# Exercises:
1. Answer these from the Telo passage, one line each:
(a) What kind of off-the-shelf batteries did Telo start with?
(b) Where does Telo assemble its battery packs?
(c) How tall is Telo's battery pack?
2. Decide whether each statement agrees with the Telo passage. Answer yes or no and quote the words that settle it.
(a) Telo's mini truck holds a 106 kilowatt-hour battery pack.
(b) Telo has raised $20 million so far.
(c) The prototype truck has not yet been driven off-road.
3. Reproduce the part of the Telo passage between "The secret sauce" and "Telo’s proprietary process.", inclusive.

== Excerpted passage

Telo set out to create a battery pack with a small footprint and better-than-average range. The company started with off-the-shelf 21700 cylindrical Lithium-Ion batteries, which are the shape of a standard AA household battery.
“A lot of people think that the motor of an electric vehicle is equivalent to the combustion engine in an ICE vehicle, but it’s really the battery pack that’s more of that equivalent,” North says. “It defines how far you can go, how fast you can go, the toque that you have, and the top speed.”
The secret sauce is in the way Telo packages it, says company chief technology officer Forrest North. Using a combination of liquid and passive cooling, Telo packs the batteries very close to each other and North says the temperature differential is very small whether the car is off operating. The company assembles its battery packs in its microfactory in San Carlos, California.
But how does Telo get a 106 kilowatt-hour battery pack into that miniature truck, when a comparable Mini Cooper can only fit a 54.2 kWh? It’s all in the packaging, they say. Their battery pack is only four inches tall, tightly packed using Telo’s proprietary process.
So far, only a prototype exists today, but Telo is putting it to the test. Marks shares that the team has taken the prototype truck off-roading already. It helps that the pickup has 10 inches of clearance and wears standard-size Goodrich KO2 tires.
More than 3,000 interested parties have placed pre-orders based on the initial sketches, and the company is bullish about its opportunity in the small truck segment. They’ve raised $8 million so far, with miles to go before any customers will see a production truck in the real world.
This summer, Telo announced a new partnership with Aria Group to produce working prototypes they can use to promote the idea and make these efficient mini-trucks a reality. Those 3,000 pre-order customers are crossing their fingers that it’s going to happen at some point.

====
== Raw data

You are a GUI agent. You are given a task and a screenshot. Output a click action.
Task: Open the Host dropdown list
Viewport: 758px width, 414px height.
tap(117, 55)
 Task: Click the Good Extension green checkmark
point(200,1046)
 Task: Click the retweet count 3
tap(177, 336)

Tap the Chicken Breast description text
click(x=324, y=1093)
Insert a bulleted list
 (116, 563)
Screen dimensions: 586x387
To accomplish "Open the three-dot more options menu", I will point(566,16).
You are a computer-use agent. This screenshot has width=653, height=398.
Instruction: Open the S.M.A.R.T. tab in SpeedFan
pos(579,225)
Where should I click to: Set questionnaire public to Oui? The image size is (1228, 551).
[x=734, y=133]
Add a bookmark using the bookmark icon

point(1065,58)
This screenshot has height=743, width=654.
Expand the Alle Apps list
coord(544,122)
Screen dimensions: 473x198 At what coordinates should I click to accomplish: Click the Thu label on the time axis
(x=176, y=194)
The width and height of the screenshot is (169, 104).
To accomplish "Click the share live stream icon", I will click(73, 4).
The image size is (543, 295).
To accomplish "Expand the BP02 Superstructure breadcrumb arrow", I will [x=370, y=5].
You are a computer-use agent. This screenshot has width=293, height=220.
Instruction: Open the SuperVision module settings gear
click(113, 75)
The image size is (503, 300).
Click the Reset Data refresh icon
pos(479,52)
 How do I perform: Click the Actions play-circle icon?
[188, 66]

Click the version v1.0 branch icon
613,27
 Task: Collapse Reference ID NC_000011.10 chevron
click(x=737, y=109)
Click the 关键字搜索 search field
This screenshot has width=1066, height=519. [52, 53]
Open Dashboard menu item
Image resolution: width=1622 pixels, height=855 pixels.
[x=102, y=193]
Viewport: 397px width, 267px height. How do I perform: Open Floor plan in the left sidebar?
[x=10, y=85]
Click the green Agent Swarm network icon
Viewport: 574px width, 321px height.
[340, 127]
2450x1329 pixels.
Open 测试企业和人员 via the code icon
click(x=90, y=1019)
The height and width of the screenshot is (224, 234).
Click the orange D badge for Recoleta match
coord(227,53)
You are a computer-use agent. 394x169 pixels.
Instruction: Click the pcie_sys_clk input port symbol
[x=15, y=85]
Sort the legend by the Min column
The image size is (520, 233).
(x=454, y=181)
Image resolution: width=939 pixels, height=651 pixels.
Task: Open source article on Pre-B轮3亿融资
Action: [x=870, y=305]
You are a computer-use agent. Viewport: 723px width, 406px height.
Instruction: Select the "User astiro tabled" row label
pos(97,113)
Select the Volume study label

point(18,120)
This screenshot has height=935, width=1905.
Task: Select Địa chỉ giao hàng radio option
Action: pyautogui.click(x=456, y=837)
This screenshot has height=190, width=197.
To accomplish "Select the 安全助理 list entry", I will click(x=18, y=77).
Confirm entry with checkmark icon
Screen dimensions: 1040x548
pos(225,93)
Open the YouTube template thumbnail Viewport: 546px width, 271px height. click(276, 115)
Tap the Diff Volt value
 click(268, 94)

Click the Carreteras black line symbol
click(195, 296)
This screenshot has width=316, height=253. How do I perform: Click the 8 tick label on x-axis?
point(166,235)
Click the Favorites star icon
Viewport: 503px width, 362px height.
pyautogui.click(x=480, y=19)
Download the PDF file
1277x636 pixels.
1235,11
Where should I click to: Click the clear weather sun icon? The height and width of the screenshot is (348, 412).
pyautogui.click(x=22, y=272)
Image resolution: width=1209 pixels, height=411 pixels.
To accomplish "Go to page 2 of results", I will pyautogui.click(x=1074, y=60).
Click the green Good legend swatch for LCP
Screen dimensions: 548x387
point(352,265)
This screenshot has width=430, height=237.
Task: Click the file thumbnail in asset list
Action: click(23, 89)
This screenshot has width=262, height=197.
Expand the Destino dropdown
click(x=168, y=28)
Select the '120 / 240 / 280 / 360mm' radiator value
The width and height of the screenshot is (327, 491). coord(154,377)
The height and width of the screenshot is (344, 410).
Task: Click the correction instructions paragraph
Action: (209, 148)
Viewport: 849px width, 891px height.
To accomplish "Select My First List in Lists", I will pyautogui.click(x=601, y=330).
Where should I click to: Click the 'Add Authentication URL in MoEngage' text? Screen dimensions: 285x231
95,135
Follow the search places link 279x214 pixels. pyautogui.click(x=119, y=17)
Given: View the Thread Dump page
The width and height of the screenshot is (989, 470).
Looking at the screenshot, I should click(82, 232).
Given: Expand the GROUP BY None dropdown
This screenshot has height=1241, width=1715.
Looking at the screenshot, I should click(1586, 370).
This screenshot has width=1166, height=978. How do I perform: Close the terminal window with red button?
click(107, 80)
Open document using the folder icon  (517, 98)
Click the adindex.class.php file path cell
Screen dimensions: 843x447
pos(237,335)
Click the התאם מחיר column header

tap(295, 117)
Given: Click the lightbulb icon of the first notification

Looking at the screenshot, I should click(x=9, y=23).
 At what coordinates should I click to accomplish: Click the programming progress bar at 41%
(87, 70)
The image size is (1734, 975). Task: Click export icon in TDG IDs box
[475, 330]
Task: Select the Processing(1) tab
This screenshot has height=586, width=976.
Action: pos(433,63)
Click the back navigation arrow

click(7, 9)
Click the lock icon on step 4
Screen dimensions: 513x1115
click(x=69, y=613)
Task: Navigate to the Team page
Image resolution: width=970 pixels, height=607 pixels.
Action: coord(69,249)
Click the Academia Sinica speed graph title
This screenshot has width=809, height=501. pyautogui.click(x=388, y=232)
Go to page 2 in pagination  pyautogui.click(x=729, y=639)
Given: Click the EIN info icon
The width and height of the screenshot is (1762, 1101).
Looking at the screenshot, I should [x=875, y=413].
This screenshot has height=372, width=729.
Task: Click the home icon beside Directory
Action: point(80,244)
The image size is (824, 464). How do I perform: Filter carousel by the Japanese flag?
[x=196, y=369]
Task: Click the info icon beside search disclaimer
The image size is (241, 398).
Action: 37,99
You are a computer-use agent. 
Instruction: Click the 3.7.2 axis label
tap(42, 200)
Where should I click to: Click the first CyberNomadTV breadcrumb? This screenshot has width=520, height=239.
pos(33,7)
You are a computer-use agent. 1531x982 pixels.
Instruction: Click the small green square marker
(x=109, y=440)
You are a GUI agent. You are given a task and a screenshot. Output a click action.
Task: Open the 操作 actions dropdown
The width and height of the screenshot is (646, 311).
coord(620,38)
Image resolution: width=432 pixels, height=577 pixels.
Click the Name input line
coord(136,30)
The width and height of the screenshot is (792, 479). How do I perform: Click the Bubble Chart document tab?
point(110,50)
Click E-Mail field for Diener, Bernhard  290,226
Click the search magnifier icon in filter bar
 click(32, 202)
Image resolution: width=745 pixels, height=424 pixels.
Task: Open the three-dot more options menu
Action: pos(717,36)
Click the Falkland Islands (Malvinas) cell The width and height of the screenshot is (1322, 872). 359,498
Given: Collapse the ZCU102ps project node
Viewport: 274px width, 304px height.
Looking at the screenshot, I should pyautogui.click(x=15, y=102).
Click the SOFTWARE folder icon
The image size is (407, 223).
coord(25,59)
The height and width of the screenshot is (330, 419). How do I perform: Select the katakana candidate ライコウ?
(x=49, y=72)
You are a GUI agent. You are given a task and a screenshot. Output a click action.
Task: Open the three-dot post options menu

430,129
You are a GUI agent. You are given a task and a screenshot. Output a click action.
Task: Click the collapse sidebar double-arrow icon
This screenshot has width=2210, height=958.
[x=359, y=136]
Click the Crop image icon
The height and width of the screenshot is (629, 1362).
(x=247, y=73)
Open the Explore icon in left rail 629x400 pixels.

====

# Final answers:
1.
(a) 21700 cylindrical Lithium-Ion batteries
(b) In its microfactory in San Carlos, California
(c) Four inches tall

2.
(a) Yes: "how does Telo get a 106 kilowatt-hour battery pack into that miniature truck"
(b) No: "They’ve raised $8 million so far"
(c) No: "the team has taken the prototype truck off-roading already"

3.
The secret sauce is in the way Telo packages it, says company chief technology officer Forrest North. Using a combination of liquid and passive cooling, Telo packs the batteries very close to each other and North says the temperature differential is very small whether the car is off operating. The company assembles its battery packs in its microfactory in San Carlos, California.
But how does Telo get a 106 kilowatt-hour battery pack into that miniature truck, when a comparable Mini Cooper can only fit a 54.2 kWh? It’s all in the packaging, they say. Their battery pack is only four inches tall, tightly packed using Telo’s proprietary process.